LOUISVILLE, Ky. -- Louisville freshman Shoni Schimmel grew up in Oregon, far away from the madness that is the rivalry between the Cardinals and Kentucky.
Listening to her new teammates, she quickly realized they were still smarting from a 34-point whipping at the hands of the Wildcats (No. 9 ESPN/USA Today, No. 8 AP) a year ago.
"Everybody kind of made it a big deal, I'm thinking maybe it is kind of a big deal," the guard said. "I understood what happened last year. We weren't going to let it happen again."
Schimmel responded with 26 points, Becky Burke had 21 and the Cardinals routed the Wildcats 78-52 on Sunday in front of the largest crowd to watch a women's game this year.
Schimmel, who also had six assists, and Burke hit 12 of 21 3-pointers to send Kentucky to its worst loss since 2008.
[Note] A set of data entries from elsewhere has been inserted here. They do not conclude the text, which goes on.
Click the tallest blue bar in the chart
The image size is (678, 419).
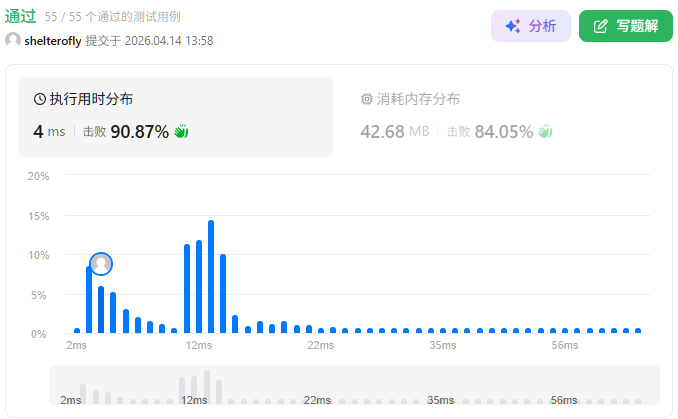click(x=211, y=277)
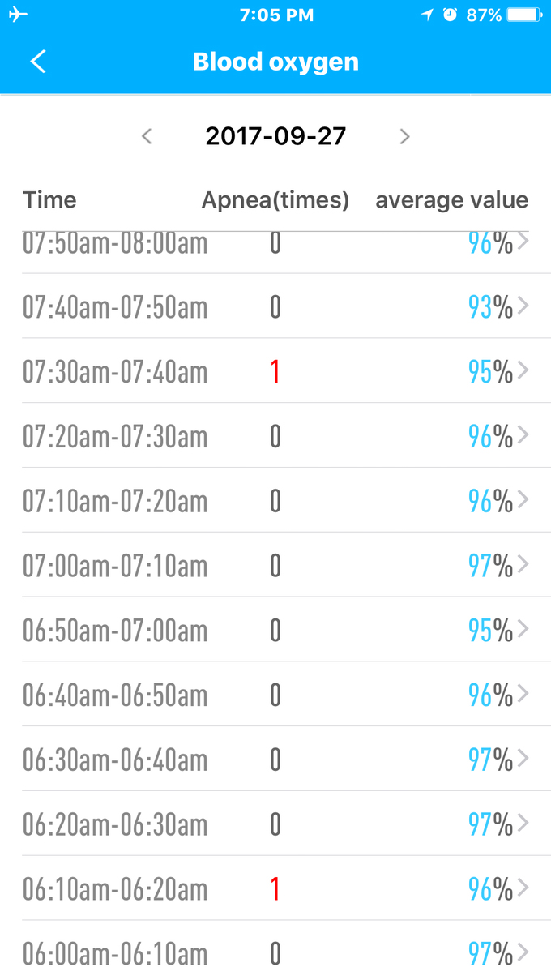551x980 pixels.
Task: Open the 07:00am-07:10am time entry
Action: click(115, 566)
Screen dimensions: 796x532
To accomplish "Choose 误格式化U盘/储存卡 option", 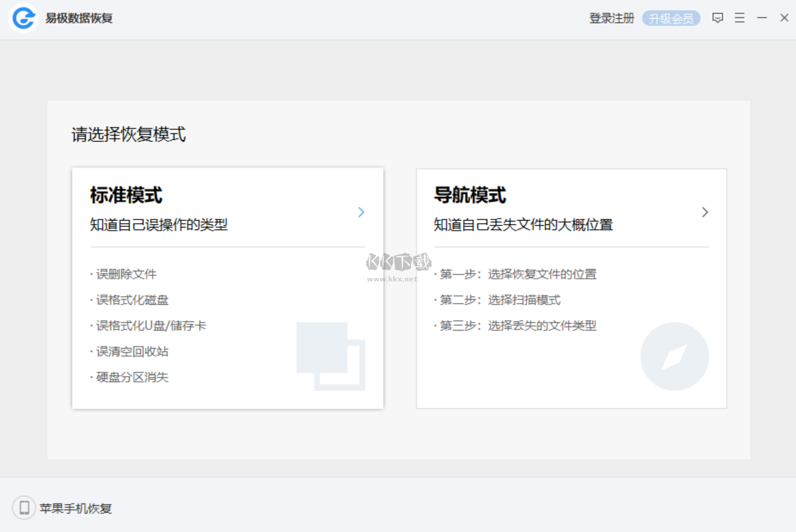I will (150, 325).
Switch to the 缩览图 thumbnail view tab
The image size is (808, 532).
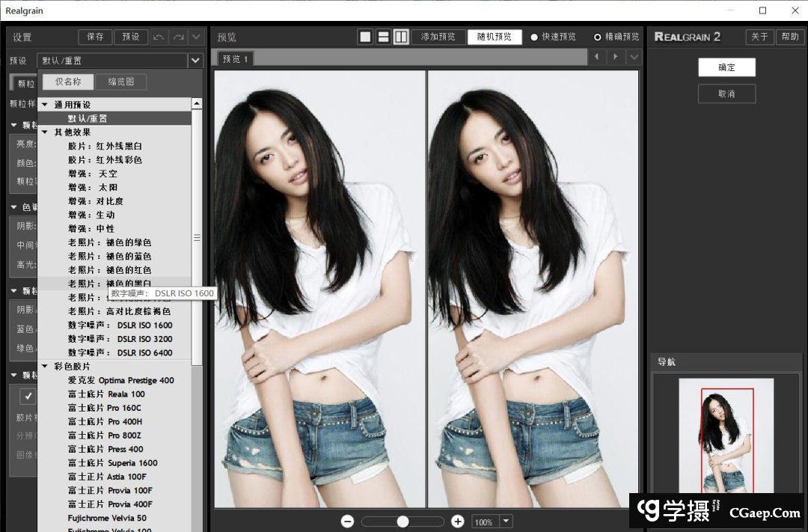coord(120,82)
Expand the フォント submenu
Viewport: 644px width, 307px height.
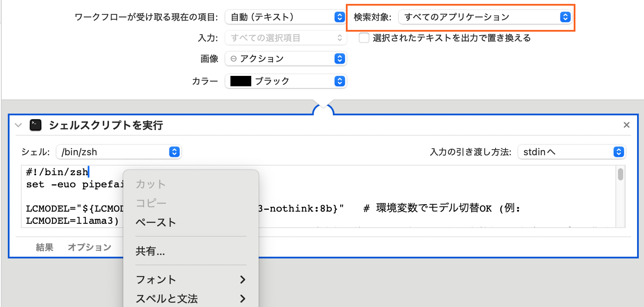(156, 279)
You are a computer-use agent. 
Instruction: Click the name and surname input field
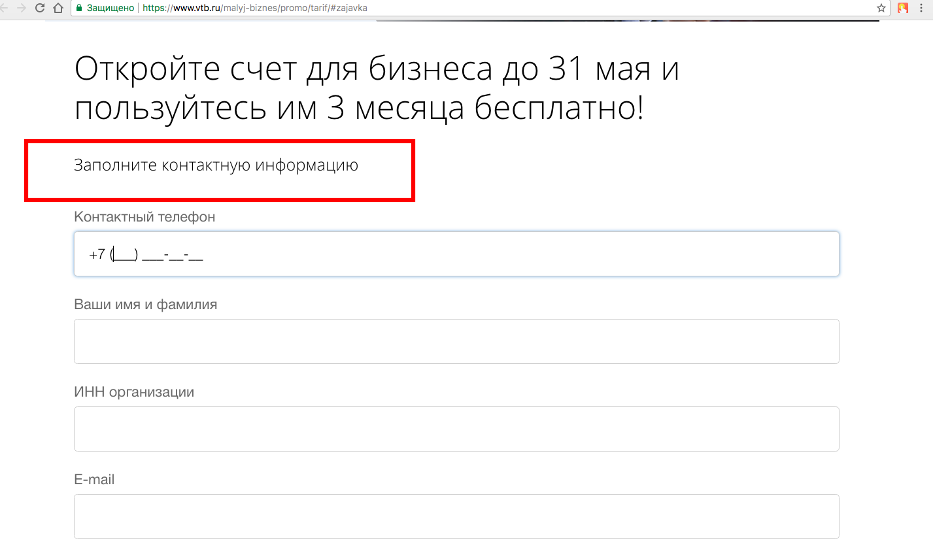(x=456, y=342)
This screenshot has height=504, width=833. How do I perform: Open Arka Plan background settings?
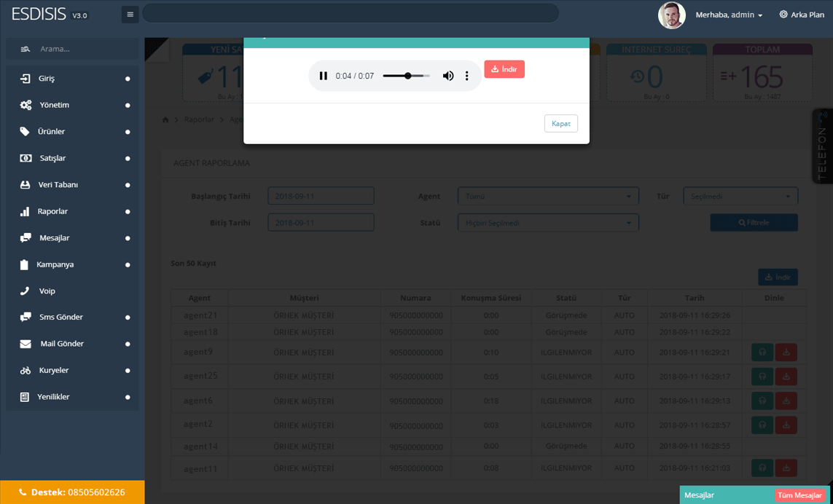pos(802,15)
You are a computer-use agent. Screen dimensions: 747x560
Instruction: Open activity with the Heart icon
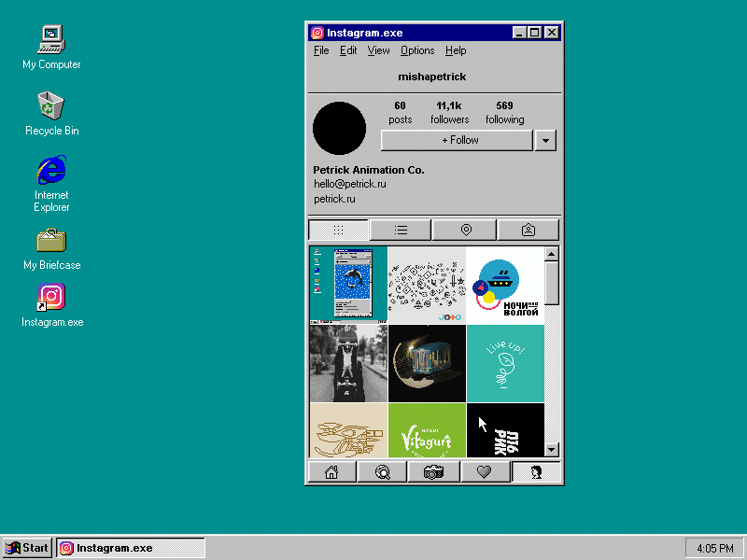(x=486, y=471)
"We said we were going to have a shootout to see who finished with more [3-pointers] but we tied at six to six," Burke said with a laugh.
The Cardinals (6-3) were just as good at the other end of the floor. They held the Wildcats (5-1) to 28-percent shooting while limiting them to their lowest point total in nearly a year, exacting some revenge for last season's embarrassing loss in Lexington.
Kentucky won that game 101-67 by forcing the Cardinals -- eight months removed from an appearance in the national championship game -- into a school-record 38 turnovers. It's a painful memory that has stuck with Burke and she relished the chance to return the favor.
"It feels really good," Burke said. "They didn't let up a year ago and we didn't let up today."
Reigning Southeastern Conference Player of the Year Victoria Dunlap led Kentucky with 17 points and a career-high 23 rebounds before leaving with a minor knee injury late in the second half. Maegan Conwright added 13 points but the Wildcats turned it over a season-high 22 times and couldn't match the long-range shooting of Schimmel and Burke.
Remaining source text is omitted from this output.